I could split it into 5 different jobs that would target each state, but is it really the best implementation?

  1. Sounds like a candidate for a blob asset.
  2. There’s lots of ways to do spatial structures. Shared Components in a grid are one of them, but you have to be careful because you can fragment your ECS chunks pretty bad. I’d look for a different structure.
  3. Lots of things here. First, is there a reason you are using ECB to set Moving and Target rather than setting them directly in the job? Second, you can combine all those RemoveComponent calls into a single operation by creating a ComponentTypeSet and passing that in. And lastly, if this applies to all bees, you could use the EntityQuery overload to do your structural changes much faster.
3 Likes

I would have thought, leave the statuses rather than removing or adding, Hiding overules the other statuses.

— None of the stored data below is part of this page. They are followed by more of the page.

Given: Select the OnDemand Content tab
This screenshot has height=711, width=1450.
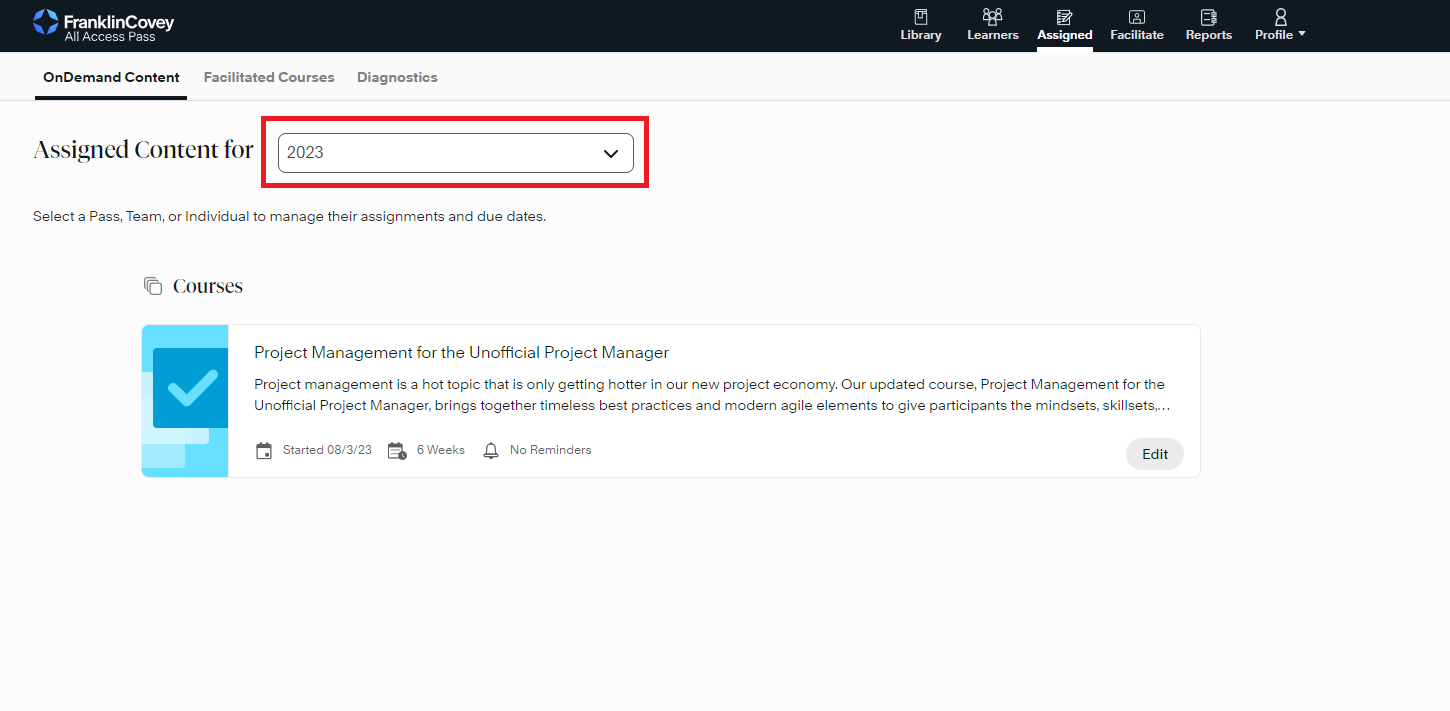Looking at the screenshot, I should pos(111,77).
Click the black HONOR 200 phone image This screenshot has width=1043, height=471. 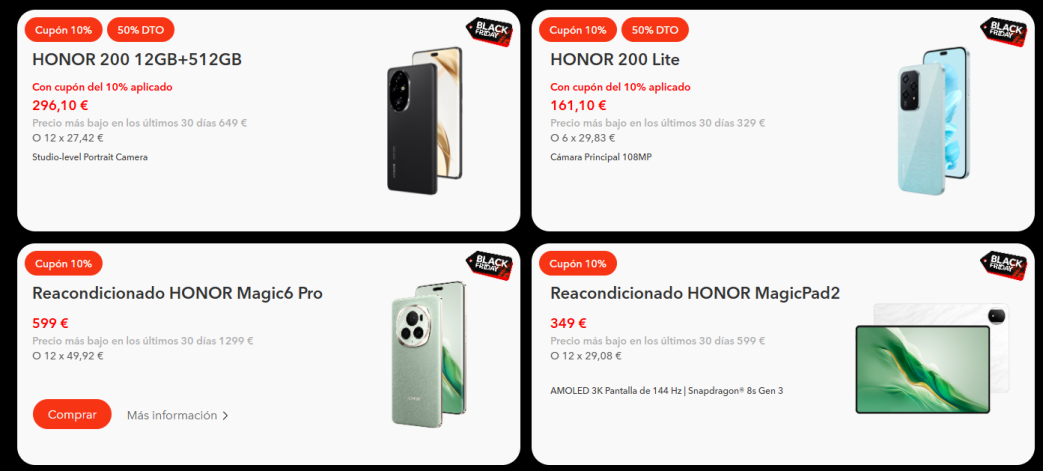pos(424,120)
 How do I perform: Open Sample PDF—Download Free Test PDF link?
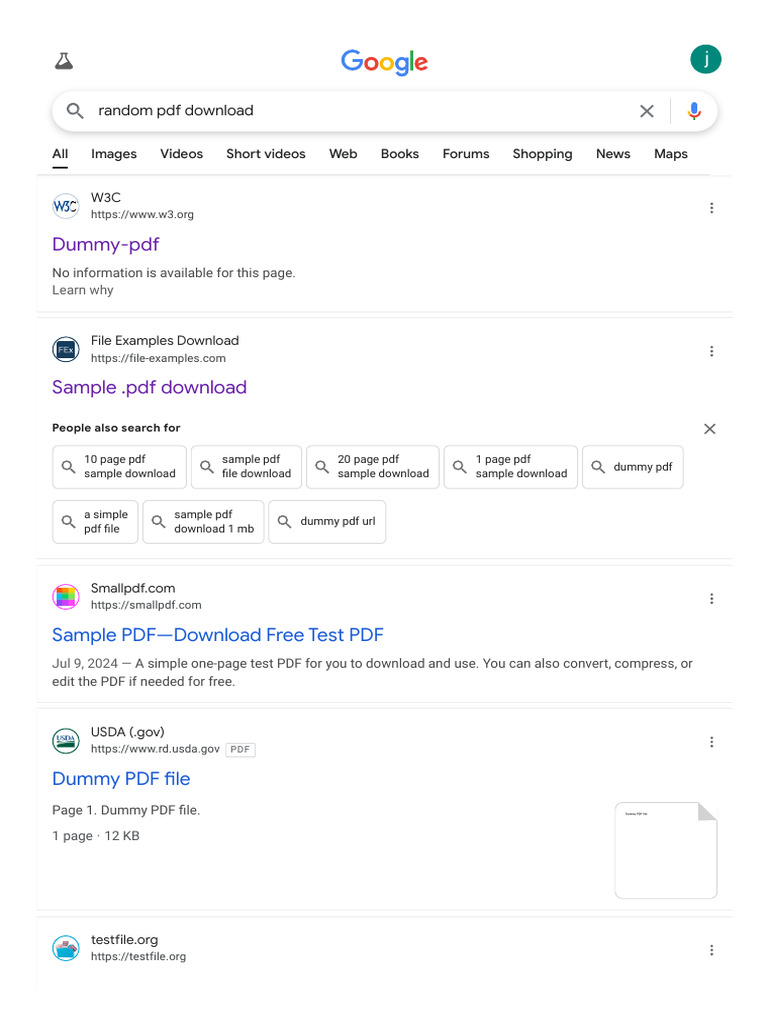(x=218, y=635)
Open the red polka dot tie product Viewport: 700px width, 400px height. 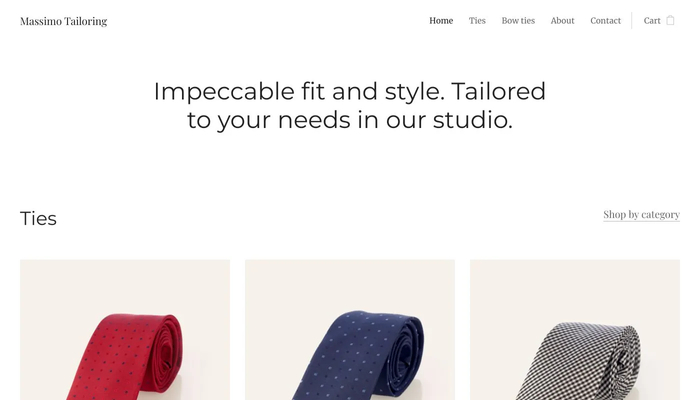(x=125, y=329)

Instead enable and disable when not hiding. Adding/Removing equals structural change, while on/off does not which equals speed (not reassigning chunks/memory). You could probably do the Sets in a parallel job then using ParallelWriter

1 Like

Thanks for the reply
3) I’ve tried implementing everything you have mentioned ( except overloading EntityQuery ) and it wasn’t enough. FPS went from ~25 during spike to ~35. I definitely was overusing ECB, so after correcting it I took @Trindenberg advice and I turned every state into IEnableableComponent, and toggled them on/off with EnabledRefRW. After this change fps went to ~120+, that’s probably because my code was too fragmented, since they also had ISharedComponentData
.
But now I am left with this code below, and I’d like to eliminate ECB calls. Is there a way to grab IEnableableComponent regardless of whether it’s enabled or disabled

[BurstCompile]
[WithAll(typeof(BeeColonyStats))]
[WithDisabled(typeof(Hiding))]
public partial struct StartHiding : IJobEntity
{
    public EntityCommandBuffer ECB;

    public void Execute(ref Target target, in HiveLocationInfo info, Entity entity, EnabledRefRW<Hiding> hiding)
    {
        ECB.SetComponentEnabled<Foraging>(entity, false);
        ECB.SetComponentEnabled<Delivering>(entity, false);
        ECB.SetComponentEnabled<Searching>(entity, false);
        ECB.SetComponentEnabled<Collecting>(entity, false);
        ECB.SetComponentEnabled<Roaming>(entity, false);
        ECB.SetComponentEnabled<Moving>(entity, true);
        hiding.ValueRW = true;
        target.Position = info.HivePosition;
    }
}
  1. I was planning to update this HeightMap every few frames at least, I was under impression that blob asset is used for data that doesn’t change. I think that 2d array in singleton component will suffice.

WithPresent is what you want. There might be some issues with IJobEntity though, so you may need to manually pass in an EntityQuery when scheduling the job rather then use attributes.

1 Like

What if you make these many states a flaggable component with an enum, as long as they won’t ever have 2 of these states.

public enum BeeActivity
{
    Foraging,
    Delivering,
    Searching,
    Collecting,
    Roaming,
    Moving
}


public struct BeeActivityState : IComponentData
{
   public BeeActivity CurrentActivity;
}


[BurstCompile]
[WithAll(typeof(BeeColonyStats))]
[WithDisabled(typeof(Hiding))]
public partial struct StartHiding : IJobEntity
{
    [NativeDisableParallelForRestriction]
    public ComponentLookup<BeeActivityState> ActivityStateLookup;

    public void Execute(ref Target target, in HiveLocationInfo info, Entity entity)
    {
        ActivityStateLookup[entity] = new BeeActivityState
        {
            CurrentActivity = BeeActivity.Moving
        };

        target.Position = info.HivePosition;
    }
}

Although that would mean restructuring. Not sure what the best way to work with states is.